» **Aim**:
Reproduce the entries from the start through the line containing "The width and height of the screenshot is (310, 188).", with both ends included, and omit the pictures from your answer.

::::

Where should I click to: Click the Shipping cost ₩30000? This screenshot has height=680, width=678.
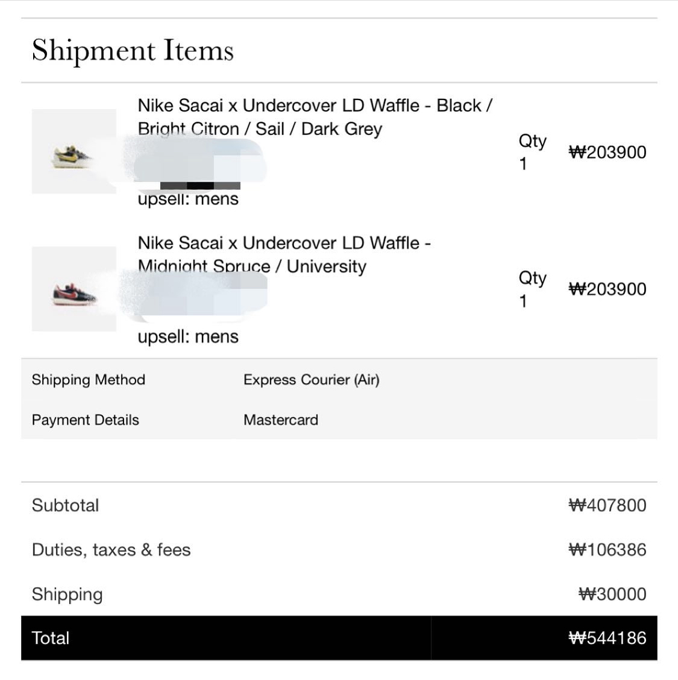[612, 594]
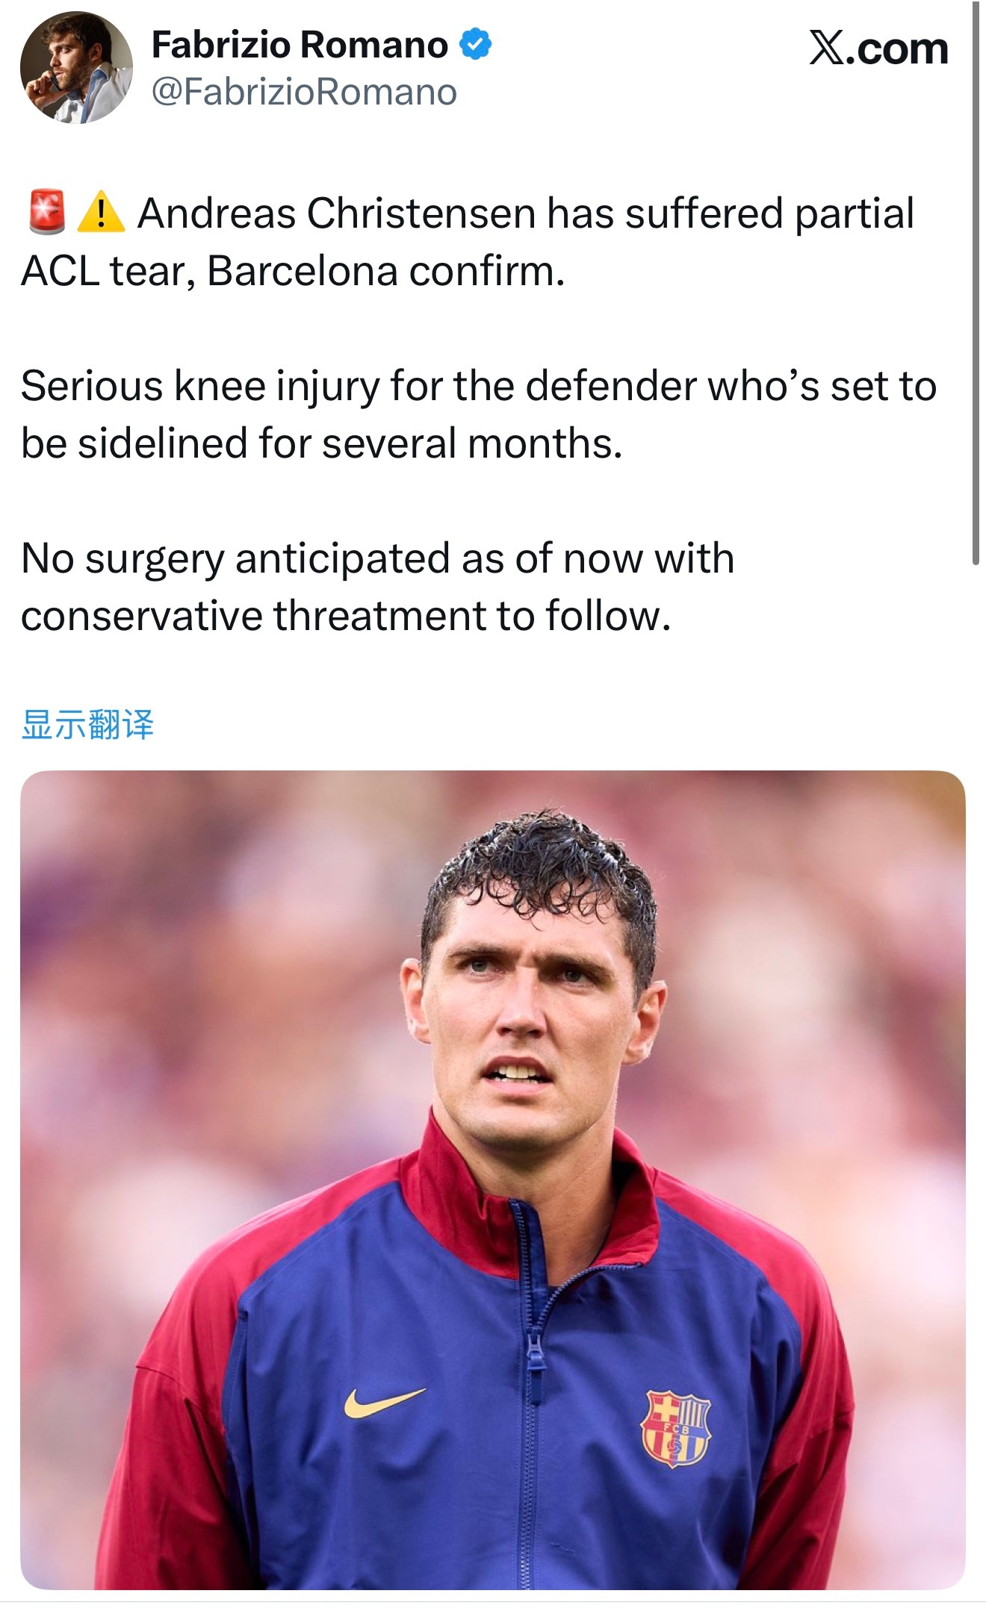The width and height of the screenshot is (986, 1620).
Task: Tap the X.com logo watermark
Action: pyautogui.click(x=878, y=49)
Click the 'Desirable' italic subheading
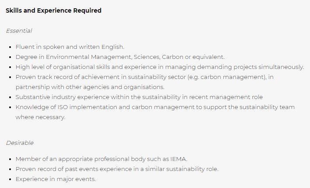The width and height of the screenshot is (310, 188). tap(20, 143)
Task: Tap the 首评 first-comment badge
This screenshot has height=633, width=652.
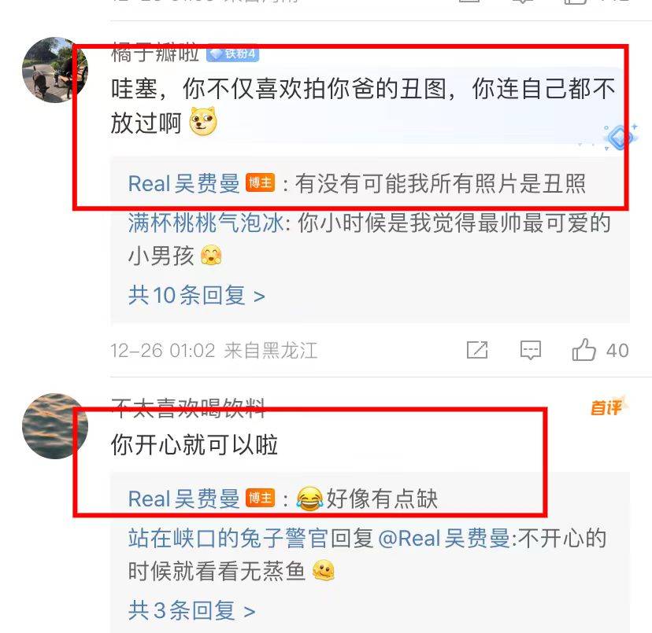Action: pos(609,407)
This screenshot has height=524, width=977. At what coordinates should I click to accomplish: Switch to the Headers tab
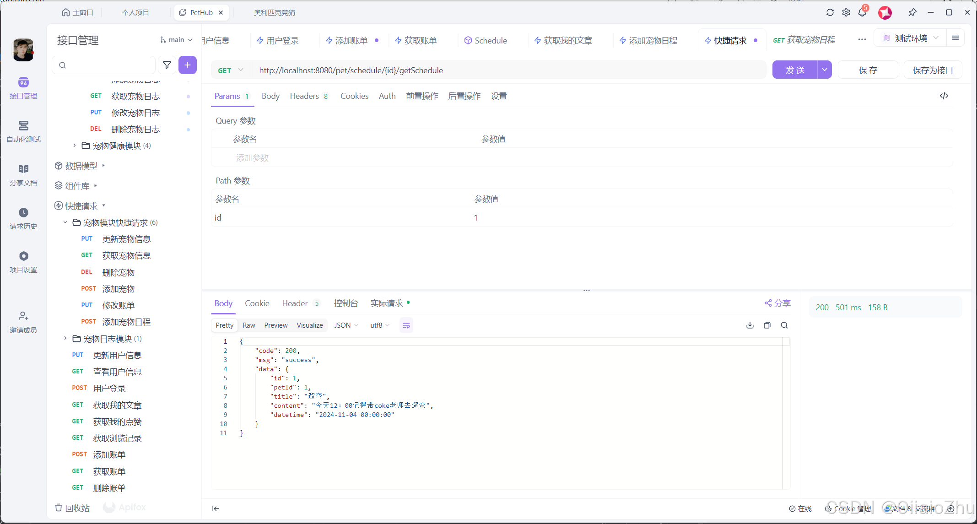304,96
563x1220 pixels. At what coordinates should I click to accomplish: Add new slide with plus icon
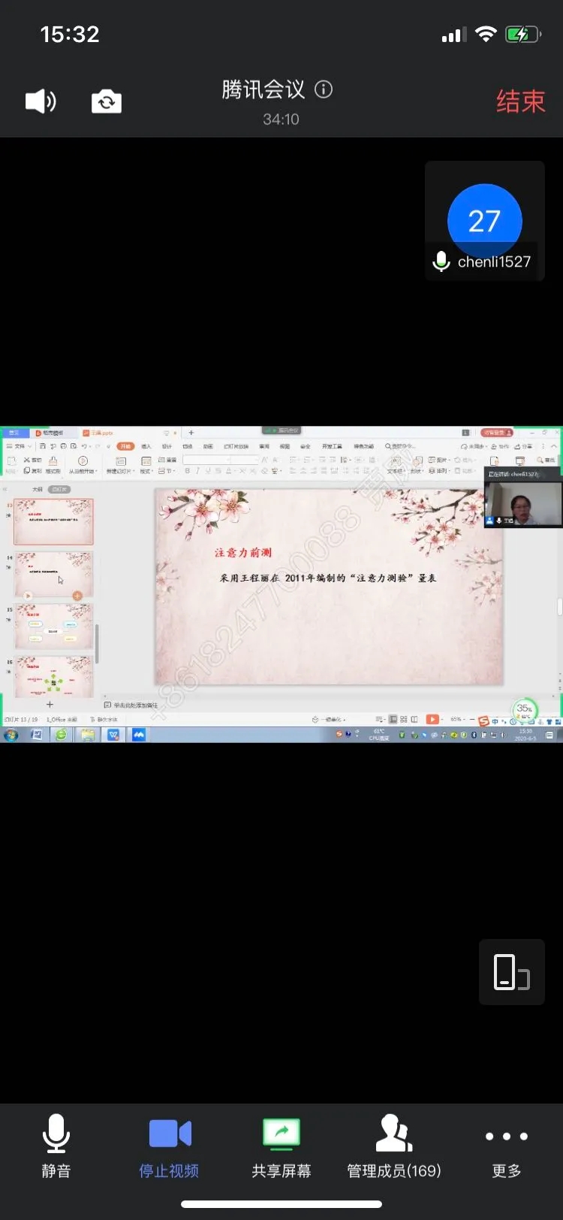50,705

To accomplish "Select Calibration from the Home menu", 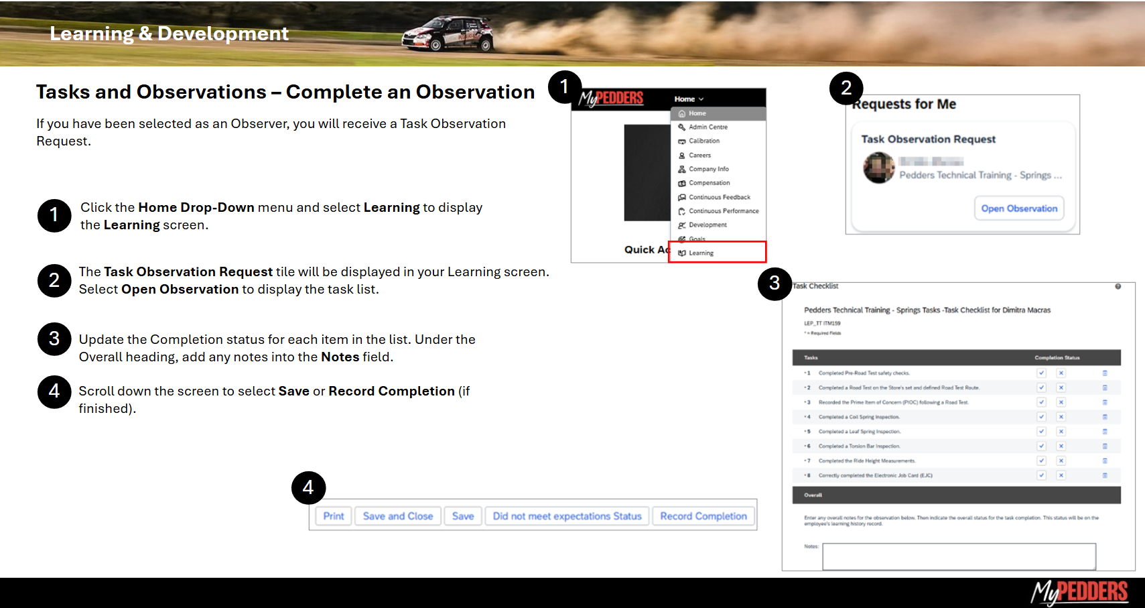I will tap(704, 141).
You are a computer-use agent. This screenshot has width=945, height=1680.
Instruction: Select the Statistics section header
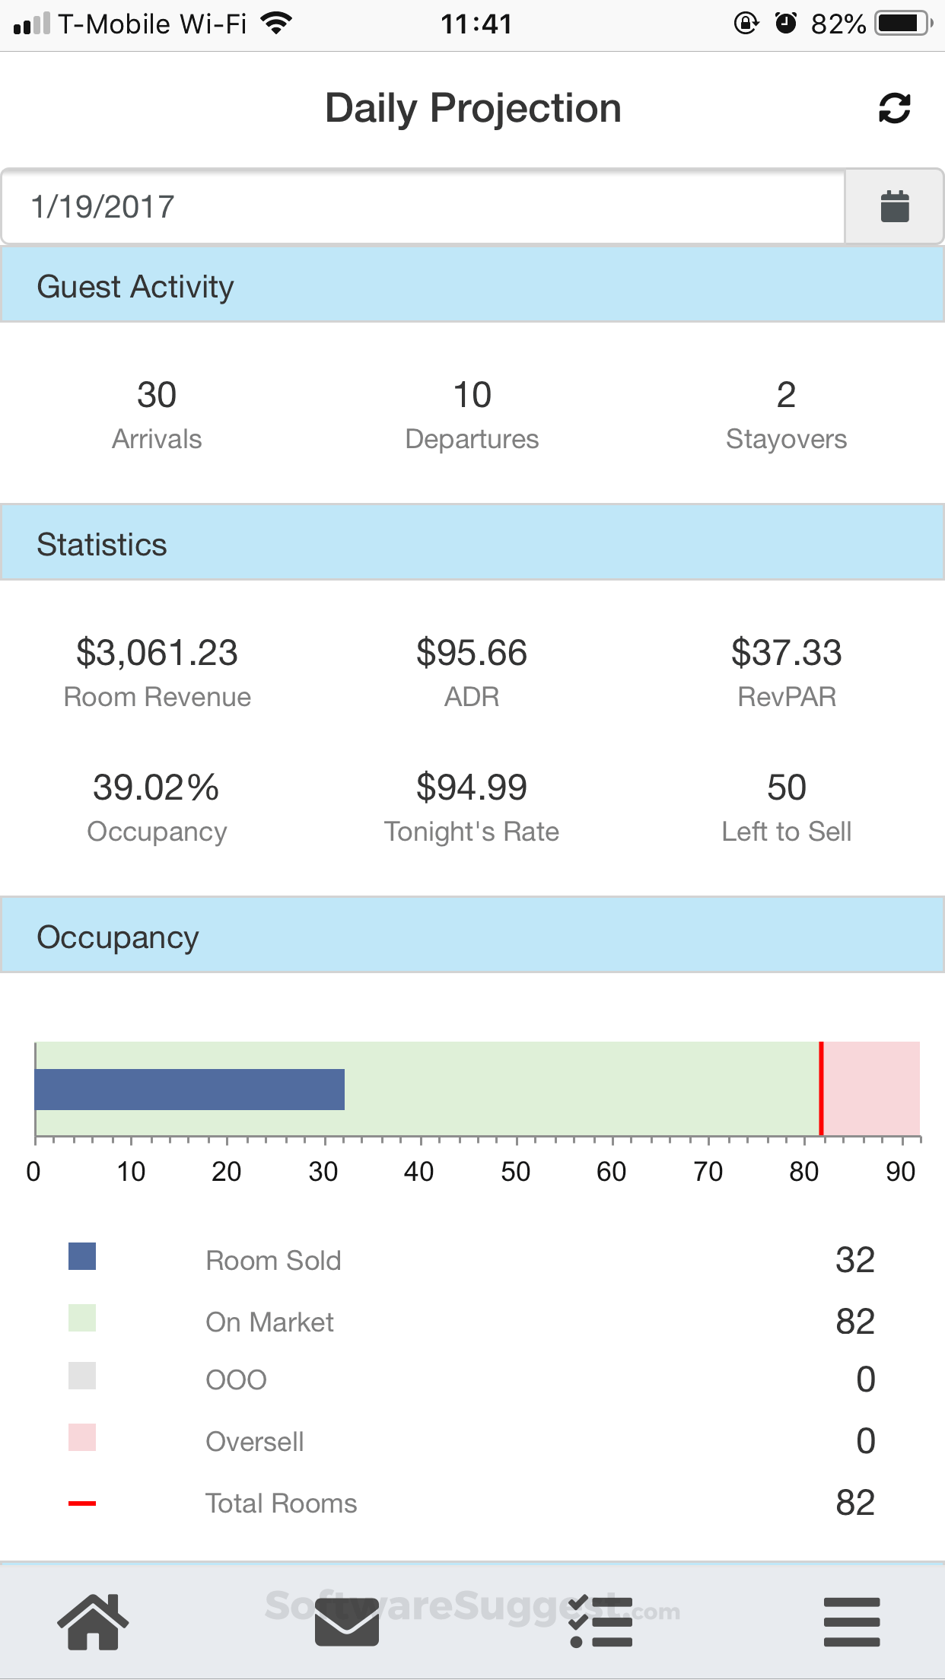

::::

» **Complete output**:
Where should I click to: Click the Shipping cost ₩30000? This screenshot has height=680, width=678.
[612, 594]
The width and height of the screenshot is (986, 1620).
Task: Tap the X.com logo watermark
Action: pyautogui.click(x=878, y=49)
Click the 'Desirable' italic subheading
The width and height of the screenshot is (310, 188). tap(20, 143)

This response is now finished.